■ **REQUIRED ACTION**
Lines from the one containing "Given: Click mimiortizofficial" through the final line of the data, restated word for word and free of pictures, make up the whole answer.
BEGIN DATA RECORDS
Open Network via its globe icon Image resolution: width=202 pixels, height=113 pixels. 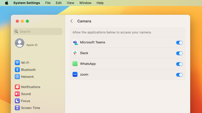pos(17,77)
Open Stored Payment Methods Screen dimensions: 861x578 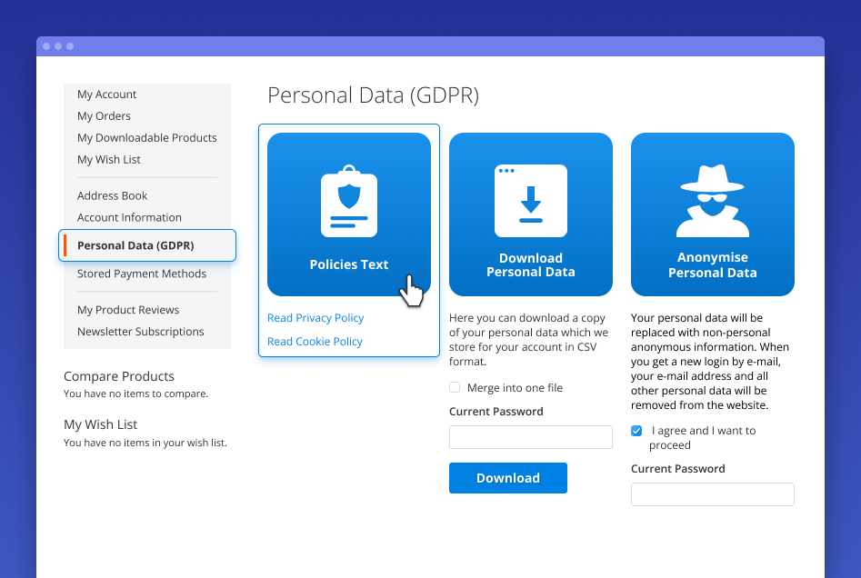(142, 274)
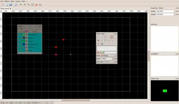The width and height of the screenshot is (179, 104).
Task: Click the Name column header in Layers panel
Action: tap(35, 32)
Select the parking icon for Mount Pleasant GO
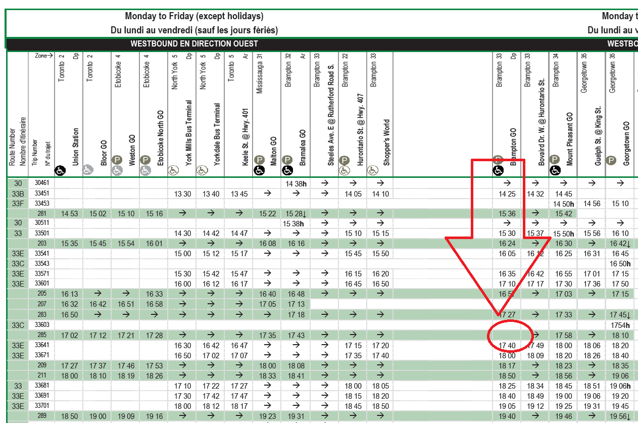 (x=555, y=160)
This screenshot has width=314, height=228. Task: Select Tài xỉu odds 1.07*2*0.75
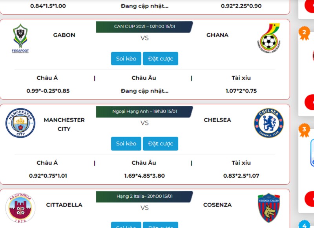click(x=241, y=91)
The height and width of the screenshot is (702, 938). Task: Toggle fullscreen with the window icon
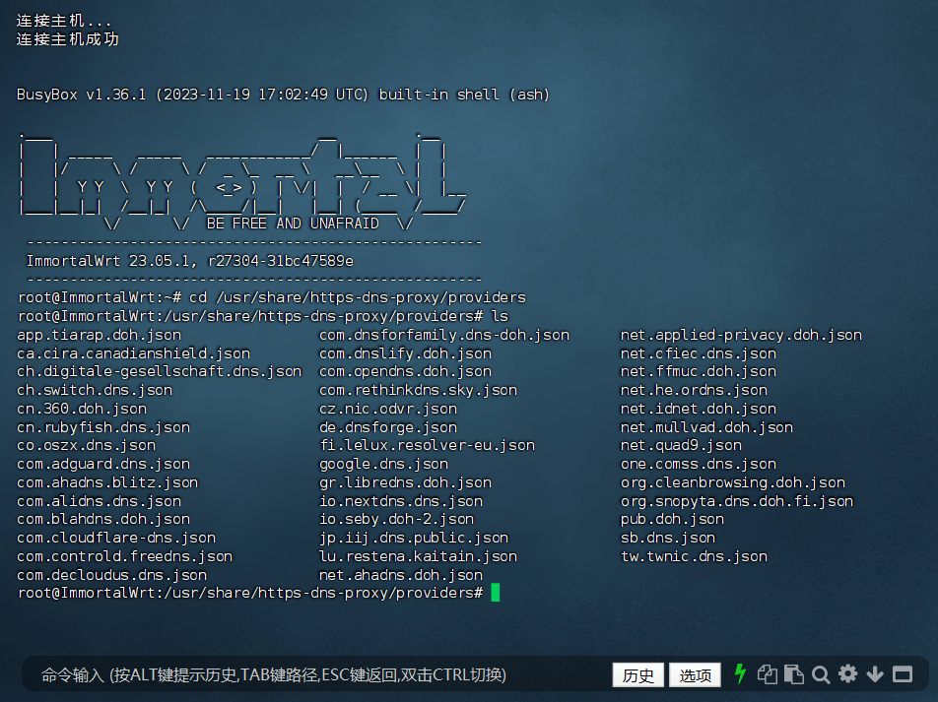(902, 674)
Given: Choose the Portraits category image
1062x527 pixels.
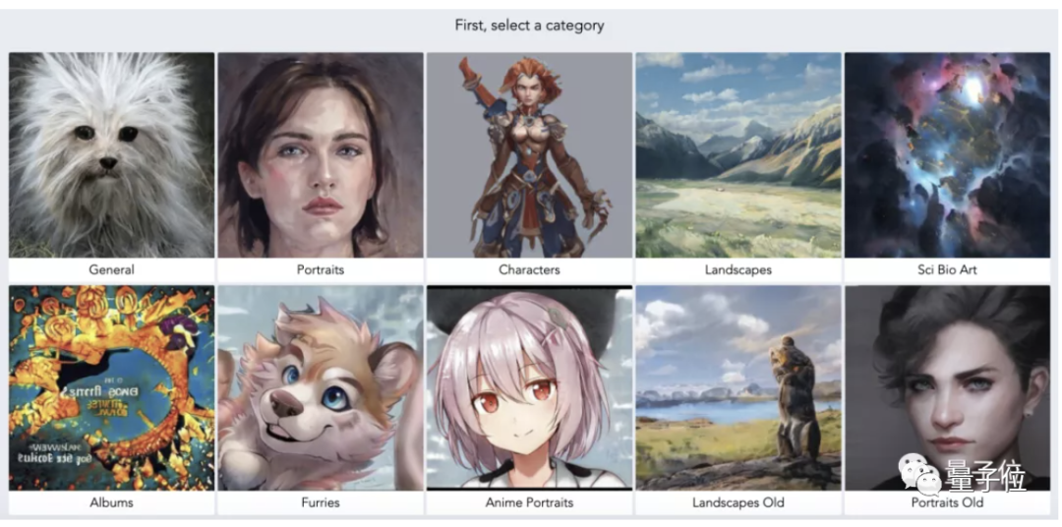Looking at the screenshot, I should pyautogui.click(x=321, y=155).
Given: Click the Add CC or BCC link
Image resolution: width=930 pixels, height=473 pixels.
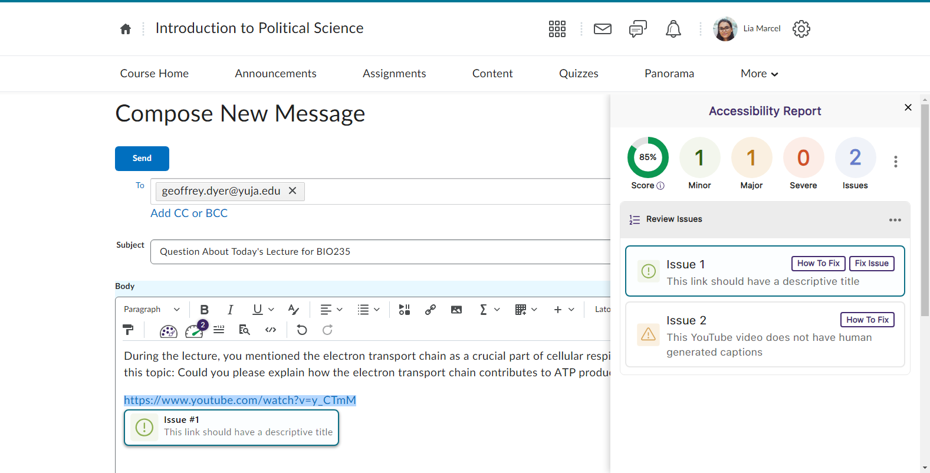Looking at the screenshot, I should click(x=189, y=213).
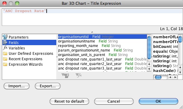The image size is (183, 109).
Task: Open the User Defined Expressions folder icon
Action: [x=5, y=54]
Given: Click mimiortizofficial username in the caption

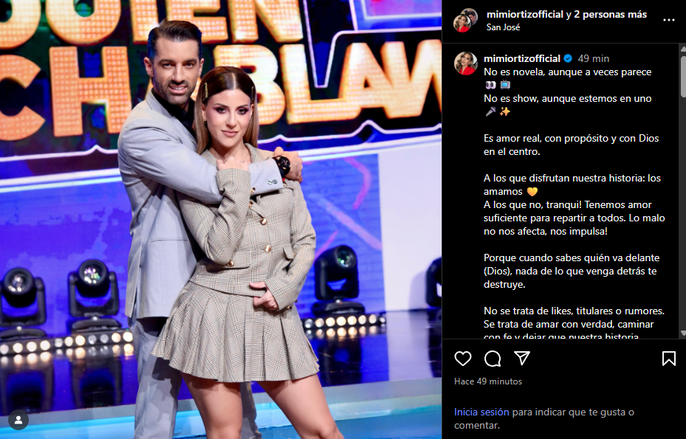Looking at the screenshot, I should (522, 58).
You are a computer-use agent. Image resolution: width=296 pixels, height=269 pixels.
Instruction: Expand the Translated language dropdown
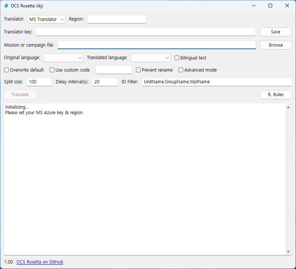click(151, 58)
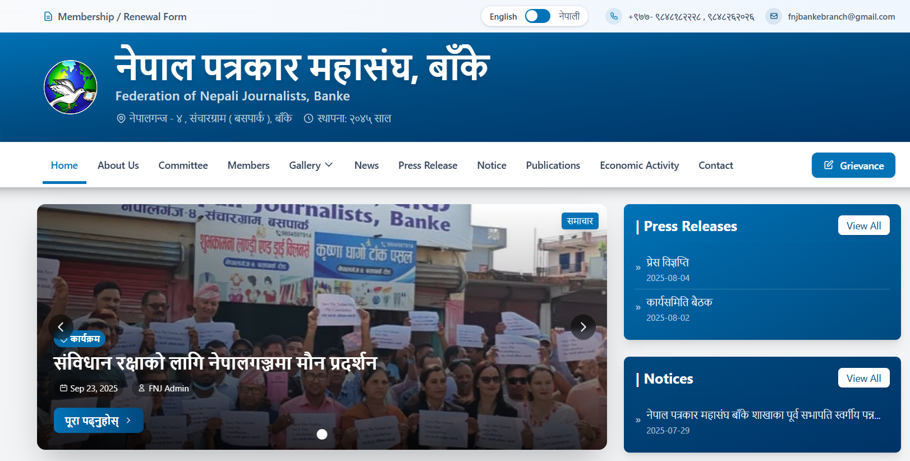Open the पूरा पढ्नुहोस् read more button
This screenshot has height=461, width=910.
click(99, 421)

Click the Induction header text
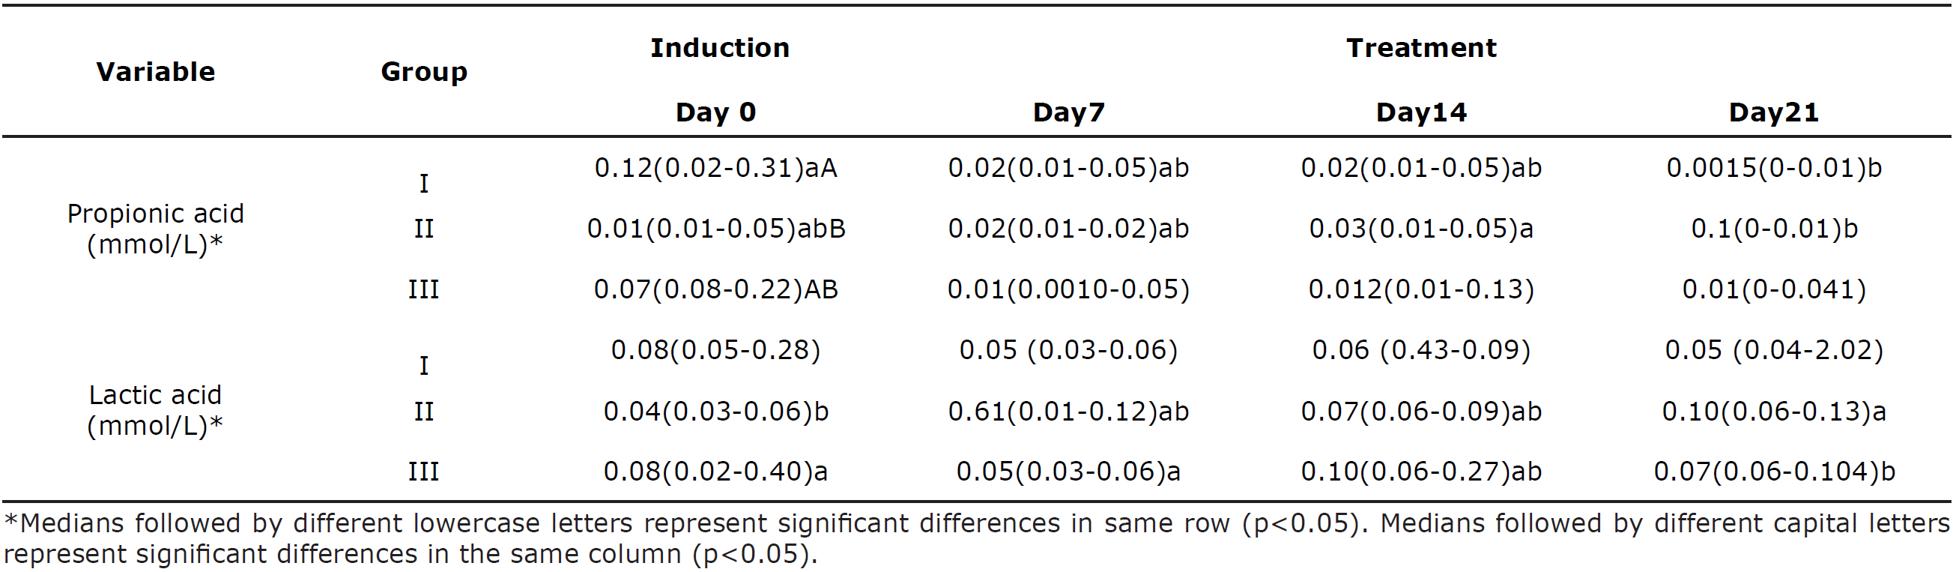(719, 48)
END DATA RECORDS
■ **WRITTEN RESPONSE**
Given: Click mimiortizofficial username in the caption

Looking at the screenshot, I should (522, 58).
You are a computer-use agent. Image resolution: width=296 pixels, height=269 pixels.
Instruction: Expand the Translated language dropdown
click(151, 58)
Open the पूरा पढ्नुहोस् read more button
This screenshot has height=461, width=910.
click(99, 421)

Click the Induction header text
(719, 48)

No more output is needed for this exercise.